- Opening Delimiter -

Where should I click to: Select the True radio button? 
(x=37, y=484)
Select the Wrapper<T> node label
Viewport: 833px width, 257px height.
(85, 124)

- Closing Delimiter -

=== TASK GOAL ===
Repeat the material in full. Nothing may differ.

=== EXERCISE OUTPUT ===
Where should I click to: Select the True radio button? 
(x=37, y=484)
Select the Wrapper<T> node label
Viewport: 833px width, 257px height.
(85, 124)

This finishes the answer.